← Back to Dashboard

Design 42: Azure VMware Solution (AVS)

Summary

This design implements Azure VMware Solution. It allows you to lift-and-shift vSphere VMs to Azure without rewriting them.

Topology: AVS is a "Private Cloud" (bare metal) that connects to your Hub VNet via an internal ExpressRoute circuit.

1. Key Design Decisions (ADR)

ADR-01: Connectivity

  • Decision: Global Reach.
  • Rationale: Connects your On-Prem ExpressRoute directly to the AVS ExpressRoute, bypassing the Hub for data migration traffic.

ADR-02: Management

  • Decision: vCenter.
  • Rationale: You keep using the same vCenter tool you know.

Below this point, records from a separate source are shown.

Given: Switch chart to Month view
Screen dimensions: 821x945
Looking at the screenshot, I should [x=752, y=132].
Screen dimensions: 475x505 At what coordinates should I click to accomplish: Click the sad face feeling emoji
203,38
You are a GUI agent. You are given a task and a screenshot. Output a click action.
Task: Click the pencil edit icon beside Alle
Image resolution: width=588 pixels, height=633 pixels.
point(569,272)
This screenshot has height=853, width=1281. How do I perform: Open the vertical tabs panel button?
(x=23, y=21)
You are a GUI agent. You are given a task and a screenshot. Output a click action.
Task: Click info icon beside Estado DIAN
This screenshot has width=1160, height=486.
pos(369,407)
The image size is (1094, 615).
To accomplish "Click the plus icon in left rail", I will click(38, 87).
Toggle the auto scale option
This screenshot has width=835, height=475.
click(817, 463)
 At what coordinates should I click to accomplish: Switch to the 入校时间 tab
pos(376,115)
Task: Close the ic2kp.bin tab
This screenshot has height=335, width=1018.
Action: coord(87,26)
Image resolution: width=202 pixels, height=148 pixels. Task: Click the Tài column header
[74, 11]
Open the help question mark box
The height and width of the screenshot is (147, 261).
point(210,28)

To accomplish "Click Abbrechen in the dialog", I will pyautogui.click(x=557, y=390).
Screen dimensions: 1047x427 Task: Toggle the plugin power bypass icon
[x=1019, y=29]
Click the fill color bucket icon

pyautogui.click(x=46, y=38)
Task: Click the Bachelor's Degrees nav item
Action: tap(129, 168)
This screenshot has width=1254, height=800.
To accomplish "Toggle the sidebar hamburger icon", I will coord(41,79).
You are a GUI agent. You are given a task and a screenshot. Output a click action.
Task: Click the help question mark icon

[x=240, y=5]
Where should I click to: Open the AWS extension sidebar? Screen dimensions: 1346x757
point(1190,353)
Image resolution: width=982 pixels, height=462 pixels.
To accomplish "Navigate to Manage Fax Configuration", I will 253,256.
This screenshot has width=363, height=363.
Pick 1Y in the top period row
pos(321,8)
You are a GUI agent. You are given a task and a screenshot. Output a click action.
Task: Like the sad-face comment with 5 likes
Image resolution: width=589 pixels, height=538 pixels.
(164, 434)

2. High-Level Design (HLD)

+--------------+           +--------------------------+           +--------------+
|  On-Premises |           |        HUB VNet          |           |  AVS Cloud   |
|  VMware      |           |      (Jumpbox)           |           |  (SDDC)      |
+------+-------+           +------------+-------------+           +------+-------+
       |                                |                                |
       v                                | (ExpressRoute)                 |
+------+-------+                        v                                v
|  ExpressRoute|           +------------+-------------+           +------+-------+
|  Circuit     |---------->| ER Gateway               |<--------->|  NSX-T Edge  |
+--------------+           |                          |           |  (Router)    |
                           +--------------------------+           +------+-------+
                                                                         |
                                                                         v
                                                                  +--------------+
                                                                  |  ESXi Hosts  |
                                                                  |  (vSAN)      |
                                                                  +--------------+

3. Low-Level Design (LLD)

                               PRIMARY REGION (East US)
+-----------------------------------------------------------------------+
| HUB VNet: vnet-hub (10.0.0.0/16)                                      |
|   +-----------------------+                                           |
|   | ExpressRoute Gateway  |                                           |
|   | (Ultra Performance)   |                                           |
|   +-----------|-----------+                                           |
|               |                                                       |
|               v (Connection)                                          |
+---------------|-------------------------------------------------------+
                |
+---------------|-------------------------------------------------------+
| AVS PRIVATE CLOUD (192.168.0.0/22)                                    |
|   +-----------------------+                                           |
|   | vCenter Server        |                                           |
|   | NSX-T Manager         |                                           |
|   | HCX Manager           |                                           |
|   +-----------------------+                                           |
|   | Cluster 1 (3 Hosts)   |                                           |
|   | [VM 1] [VM 2]         |                                           |
|   +-----------------------+                                           |
+-----------------------------------------------------------------------+

                               SECONDARY REGION (West US)
+-----------------------------------------------------------------------+
| AVS PRIVATE CLOUD (DR)                                                |
|   +-----------------------+                                           |
|   | SRM (Site Recovery)   |                                           |
|   | (Replica VMs)         |                                           |
|   +-----------------------+                                           |
+-----------------------------------------------------------------------+

4. Component Rationale

  • HCX (Hybrid Cloud Extension): The magic tool that migrates VMs live (vMotion) from On-Prem to Azure.
  • ExpressRoute Gateway: Required in the Hub to route traffic to AVS.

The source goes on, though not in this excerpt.